The leader in the professional and DIY home renovation and repair supply niches, Home Depot, Inc. (HD), has long been considered a steady, reliable stock. In today’s market environment – with President Trump’s aggressive trade policy and the opposition Democratic Party’s increasingly anti-business and anti-wealth policy stance – those are the very traits that may make HD an ever more attractive stock.
The share price has, long-term, reflected that reliability. In the last five years, it has showed a slow and steady increase, capped by a 12% gain in recent weeks after last month’s market sell-off.
The Underlying Strengths
Home Depot is the largest home improvement retailer in the US, with over $108 billion in annual revenue (nearly 50% more than its closest rival, Lowe’s [LOW]). HD is widely recognized as a leader in the contract supply industry, and in recent months, the company has seen a steep increase in its tool rental business – a segment directly primarily at professional builders. According to company CEO Craig Menear, “We know 90% of pros rent tools, but several years ago, only about one out of 10 pros rented from us. Today, that number has improved to one out of four, yet there remains opportunity for further growth as we continue to invest in our tool rental experience.”
Increase in tool rental helped push the company’s Q1 results to a 5.7% increase in net sales year-over-year (at $26.4 billion for the quarter), and 9.1% year-over-year increase in EPS (to $2.27). Net sales were in-line with expectations, while the EPS was a significant 4% beat of the forecast. A miss in same-store comparable sales was attributed to unusually wet weather nationwide during the quarter, which put a damper on construction activities.
Financial blogger Luke Longo (Track Record & Ratings) finds additional reason for optimism in the current state of the employment and housing sectors. Specifically, he sees “record low unemployment, a healthy job participation rate, and decade-high wage growth” interacting with lower mortgage rates to create “support for a healthy housing market.” As long as these factors remain, he says, “Home Depot will continue to report solid numbers, and HD stock will trend higher.”
While HD’s management sees a solid foundation for the company now, they are preparing for the future. The company is confident enough to issue additional debt, locking in low rates in an effort to keep its large debt total affordable. While a somewhat risky move, it drew approval from five-star Guggenheim analyst Steven Forbes (Track Record & Ratings), who said, “HD raised $400 million more than we assumed, providing the company with greater near-term financial flexibility."
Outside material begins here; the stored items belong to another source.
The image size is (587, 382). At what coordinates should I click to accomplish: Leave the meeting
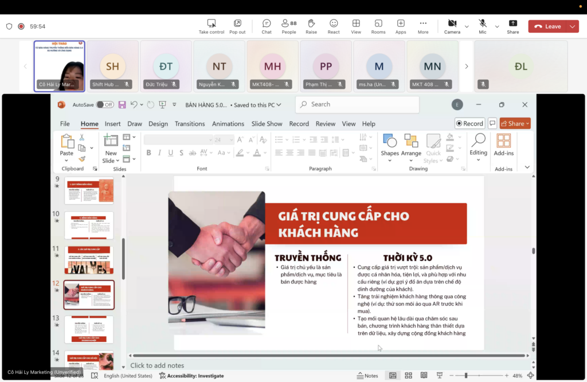pos(547,26)
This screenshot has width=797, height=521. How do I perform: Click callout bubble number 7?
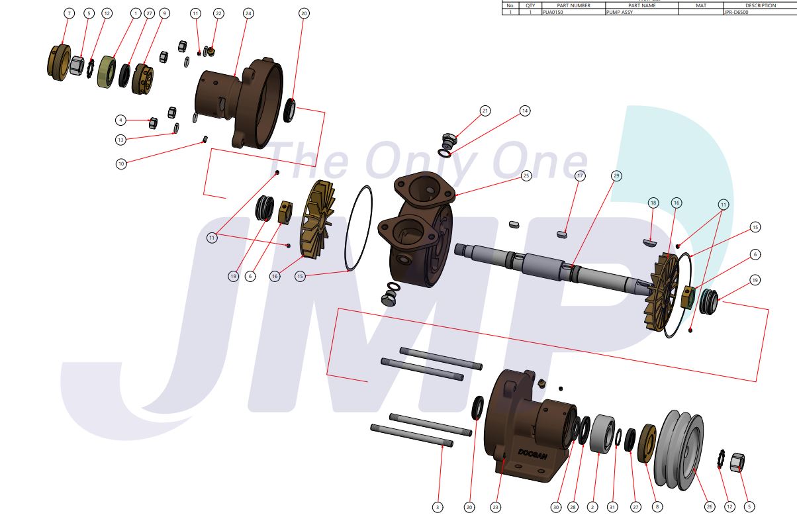pyautogui.click(x=69, y=13)
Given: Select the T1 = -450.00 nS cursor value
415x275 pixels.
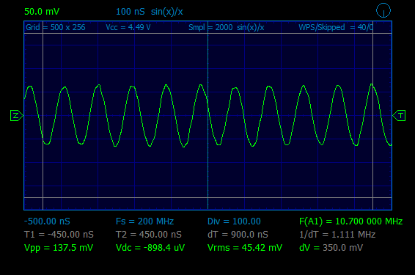Looking at the screenshot, I should click(59, 235).
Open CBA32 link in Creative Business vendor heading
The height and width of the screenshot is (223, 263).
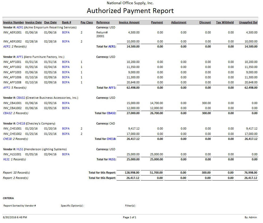point(21,98)
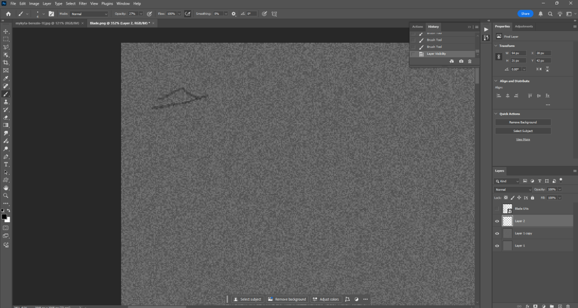The width and height of the screenshot is (578, 308).
Task: Select the Hand tool
Action: pos(6,187)
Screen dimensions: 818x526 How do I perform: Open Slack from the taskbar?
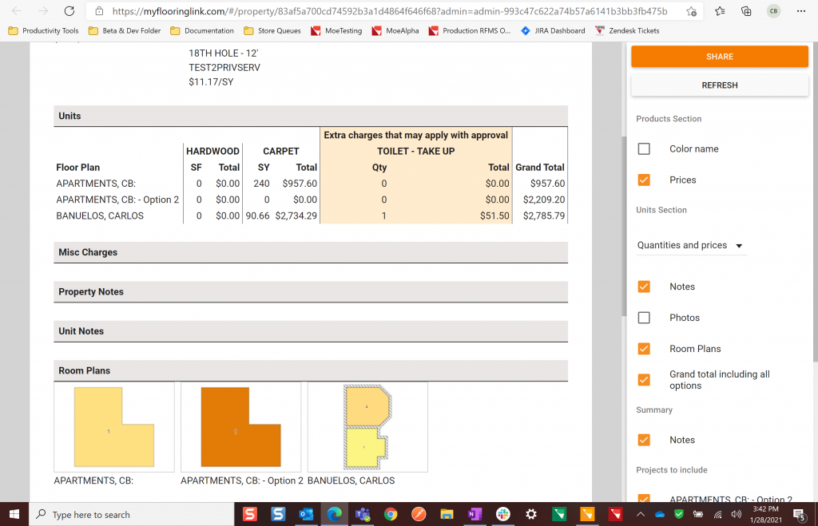(503, 514)
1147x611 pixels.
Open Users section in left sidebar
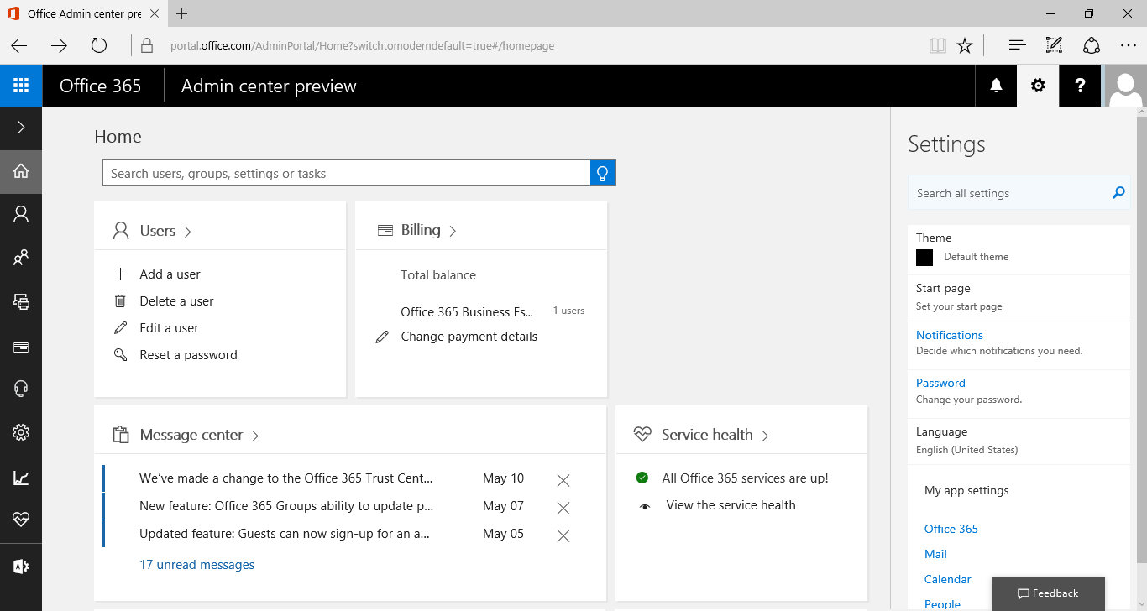21,215
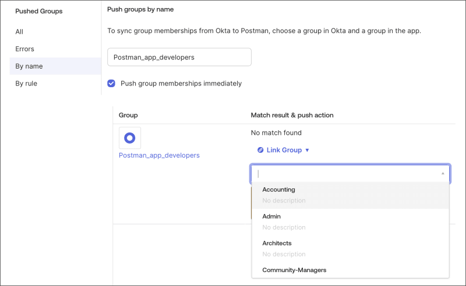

Forbes went on to comment about the company’s overall state and performance potential: “With no change to our interest expense outlook, we are maintaining our 2019 EPS estimate of $10.12 while reiterating our BUY rating and $215 price target. Bottom line, we continue to envision share price outperformance as we move through 2019 driven mainly by our conviction in HD's "Core" expense (business-as-usual) leverage…” His $215 price target suggests a modest 4.5% upside to the stock.
Also taking an upbeat line on HD is Stifel’s John Baugh (Track Record & Ratings). He agrees with the company on the overall business landscape, pointing out that a combination of weather and deflation artificially depressed same-store comps during Q1. For prospects going forward, Baugh says, “Management is optimistic on the macroeconomic environment and does not see any impact from SALT (state and local tax deduction changes), home price appreciation slowing, or weak housing turnover.” In other words, no matter what happens, people still need to maintain their homes. Baugh raised his price target on HD by 5%, to $210. At the time he set that target, on May 22, it indicated a potential 22% upside.
The Bottom Line
Home Depot offers investors a firm business model in a niche that customers will always need. The company has a growing professional customer base, and a comfortable lead over its competition. The situation is neatly summed up by another financial blogger, Matthew Cochrane (Track Record & Ratings), who writes, “When one takes a longer view, though, it becomes clear that this home-improvement retail giant is on the correct side of several trends and has made the right investments to stay on top of potential e-commerce competitive threats as well as its primary rival, Lowe's Companies.”
A look at HD’s analyst consensus confirms the general view: the stock has a ‘Moderate Buy’ ratings, based on 10 buys and 4 holds assigned over the past three months. The average price target, $207, suggests a 1% upside to the current share price of $205. Given the company’s solid quarterly results, expect that upside to adjust slightly higher in coming weeks.